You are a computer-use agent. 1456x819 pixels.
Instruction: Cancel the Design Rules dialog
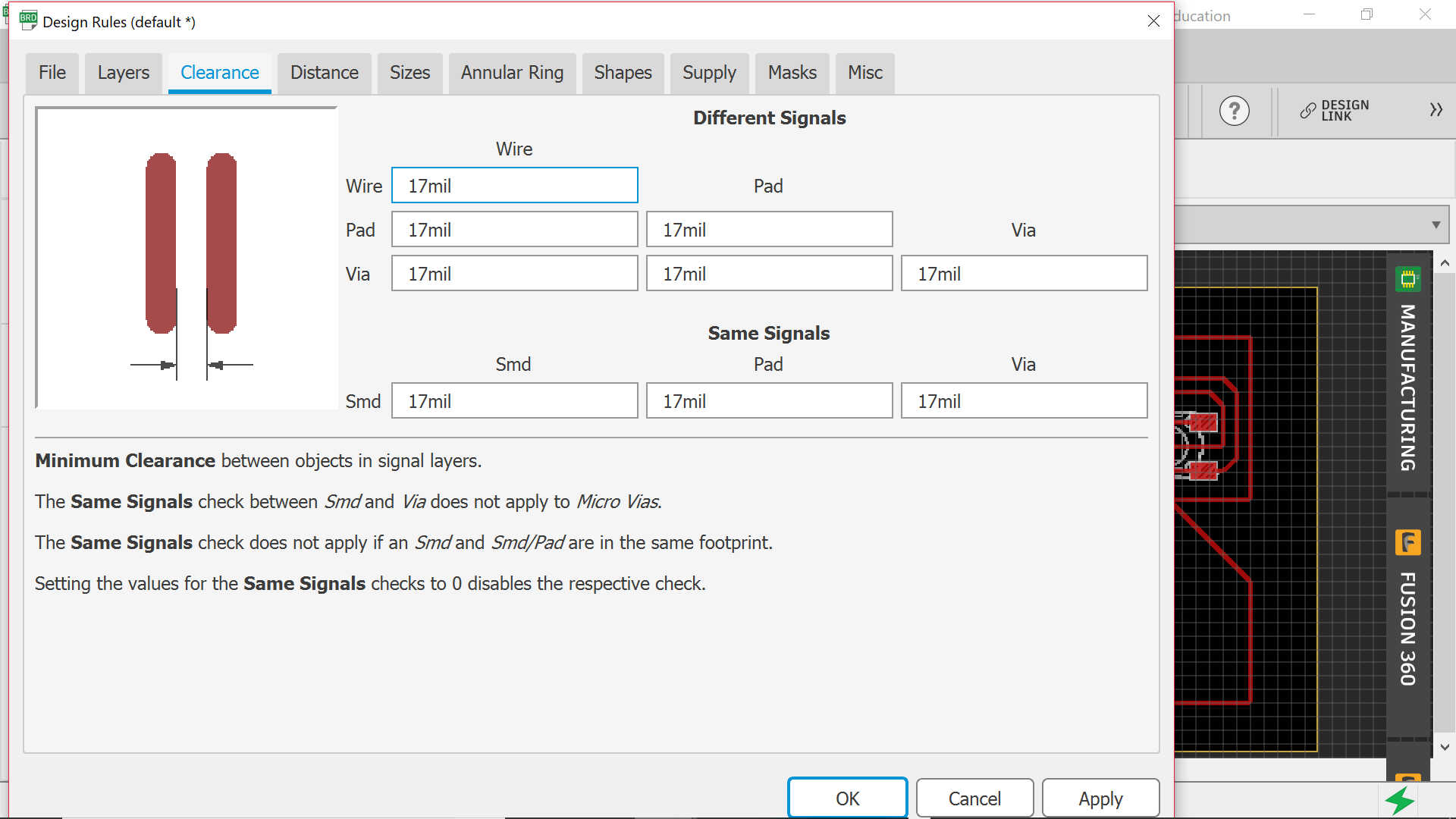click(974, 799)
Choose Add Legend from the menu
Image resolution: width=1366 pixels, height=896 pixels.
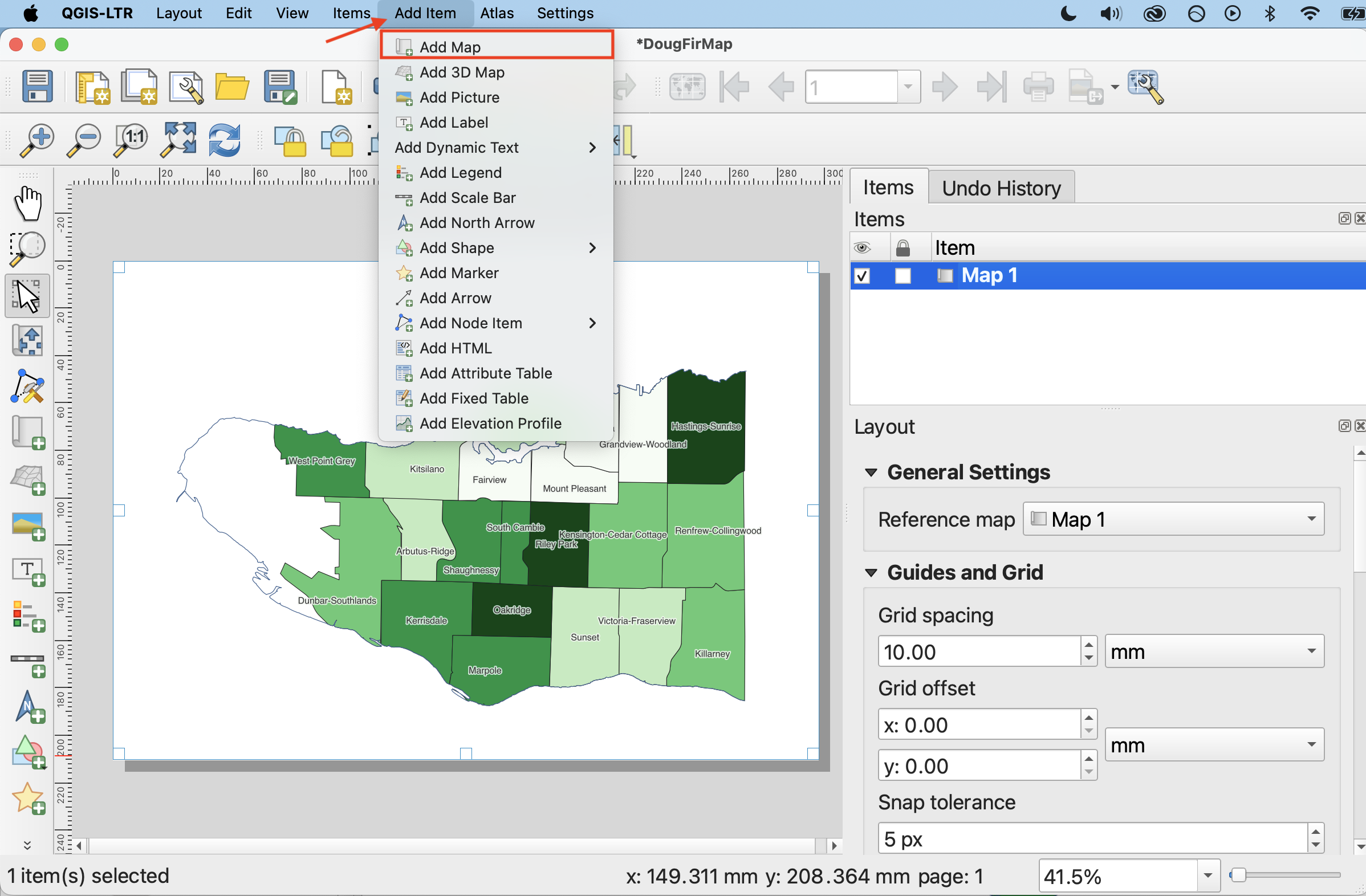click(x=460, y=173)
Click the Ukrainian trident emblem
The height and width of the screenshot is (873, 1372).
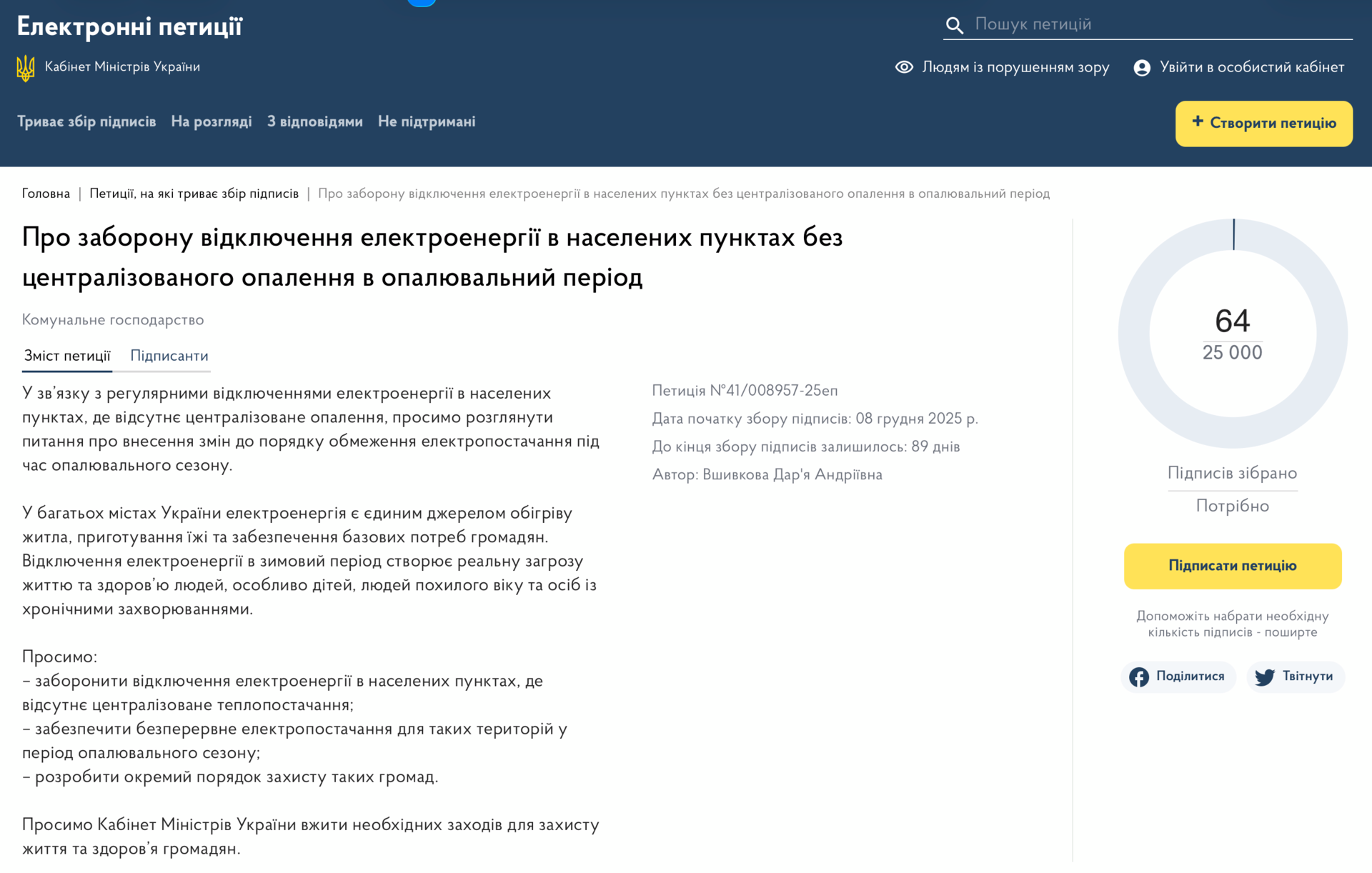(x=26, y=68)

▶ [Work item] For each line above, output its wording exactly and leave out any picture.

▶ [Task response]
You are a computer-use agent. 1456x819 pixels.
Instruction: Cancel the Design Rules dialog
click(974, 799)
Choose Add Legend from the menu
Image resolution: width=1366 pixels, height=896 pixels.
click(x=460, y=173)
Click the Ukrainian trident emblem
The height and width of the screenshot is (873, 1372).
(x=26, y=68)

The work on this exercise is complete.